Par ailleurs, à rapporter ainsi le texte de Ricœur presque exclusivement à La Poétique et aux variations thématiques suggérées par cette nouvelle traduction, il se peut que l’on manque d’autres sources aristotéliciennes dont la convocation permettrait peut-être de soustraire les traductions de Temps et Récit à cet écueil.

C – Faisant fond sur ces analyses comparatives, au plus près de la lettre des traductions du corpus, on pourra se demander comment les choix des traducteurs et les contraintes de la langue d’arrivée ont contribué à faire émerger des significations du texte ricœurien jusque là enfouies sous l’évidence de la langue. Comment ces choix ont-ils, à leur tour, orienté la réception de l’œuvre dans le champ intellectuel où elle s’est ainsi introduite ? Cette journée d'étude présente un caractère relativement expérimental, en ce que nous avons choisi de travailler sur plusieurs traductions en même temps. Il nous semble que cet examen comparatif (contrastif ?), non seulement avec l’original, mais aussi et surtout entre elles, est de nature à faire émerger des potentialités du texte ricœurien, voire même peut-être de renouveler les questions qui sont adressées tant à La Poétique qu’à Temps et Récit.
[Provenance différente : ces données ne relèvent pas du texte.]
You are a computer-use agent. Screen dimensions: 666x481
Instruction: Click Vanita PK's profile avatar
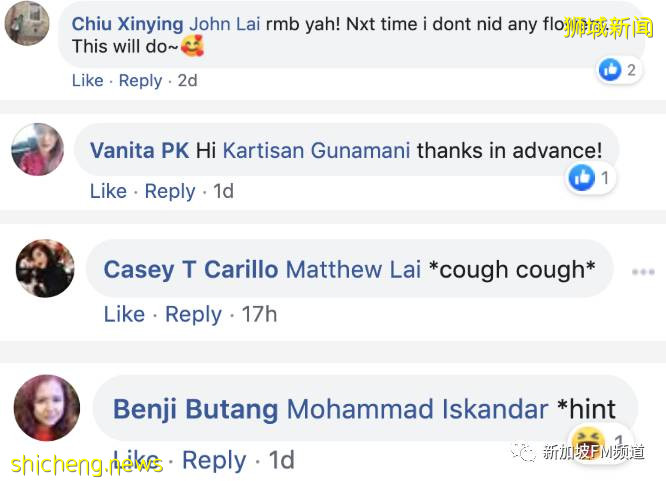coord(39,150)
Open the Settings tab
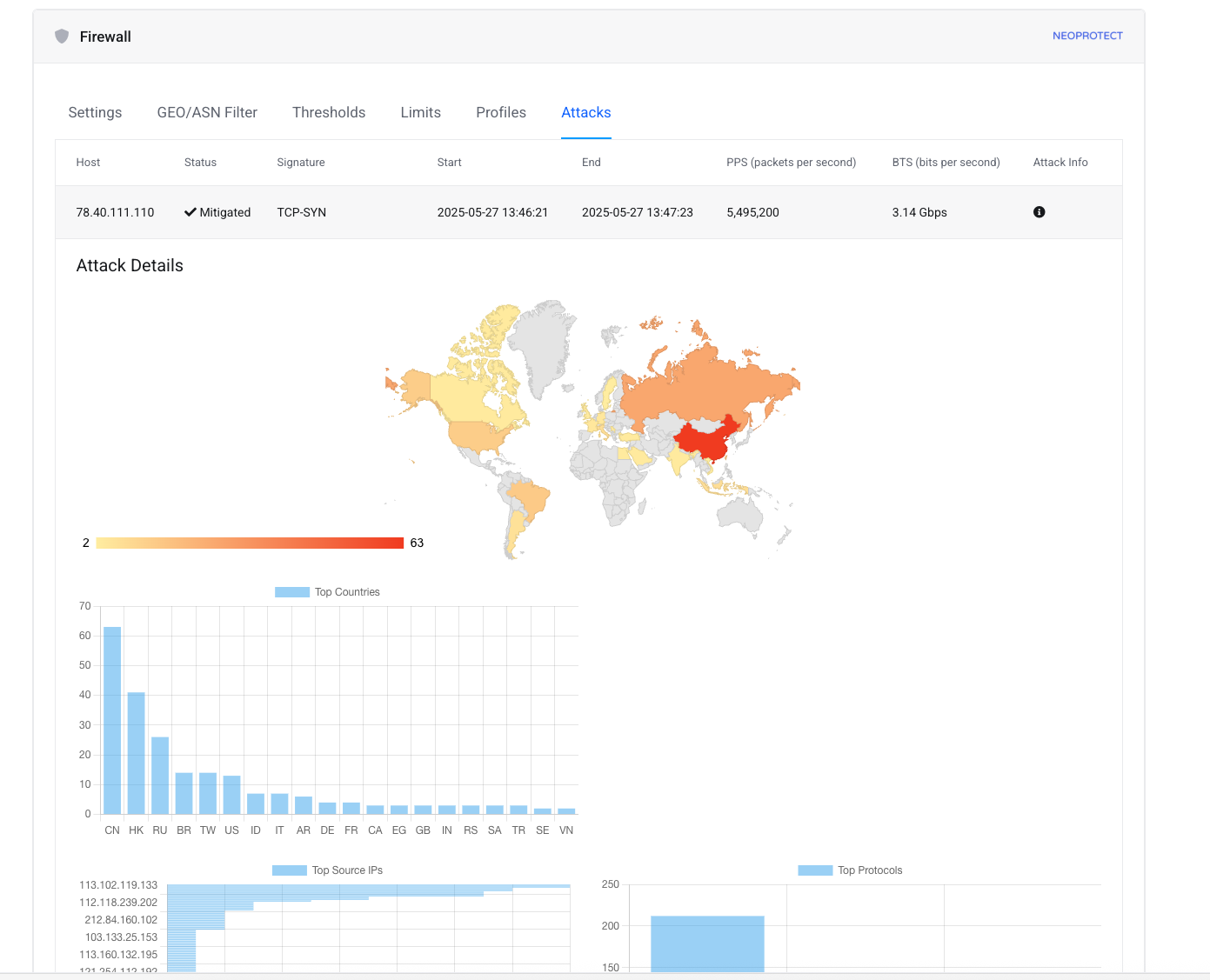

Nous tenterons, dans un mouvement réflexif sur ce qui aura été entrepris, d’examiner si cet exercice met au jour des exigences inaperçues pour toute traduction soucieuse de « traçabilité », et s’il conduit à reprendre à nouveaux frais les proximités et différences entre une lecture herméneutique et une lecture « en vue » d’une traduction.

Cette rencontre, à l’image de l’intrication des textes et des langues déjà présente dans le texte de P. Ricœur, est conçue comme un moment de travail partagé, et non comme un colloque où se juxtaposeraient des communications abouties et closes sur elles-mêmes.

Le lecteur inscrit dans le texte de Ricœur est un lecteur qui est invité à circuler entre les œuvres convoquées et leurs différentes traductions (de là notre attention à la traçabilité des concepts) dont la diversité est avant tout accueillie comme une ressource pour la pensée avant d’être un indice d’erreur à corriger.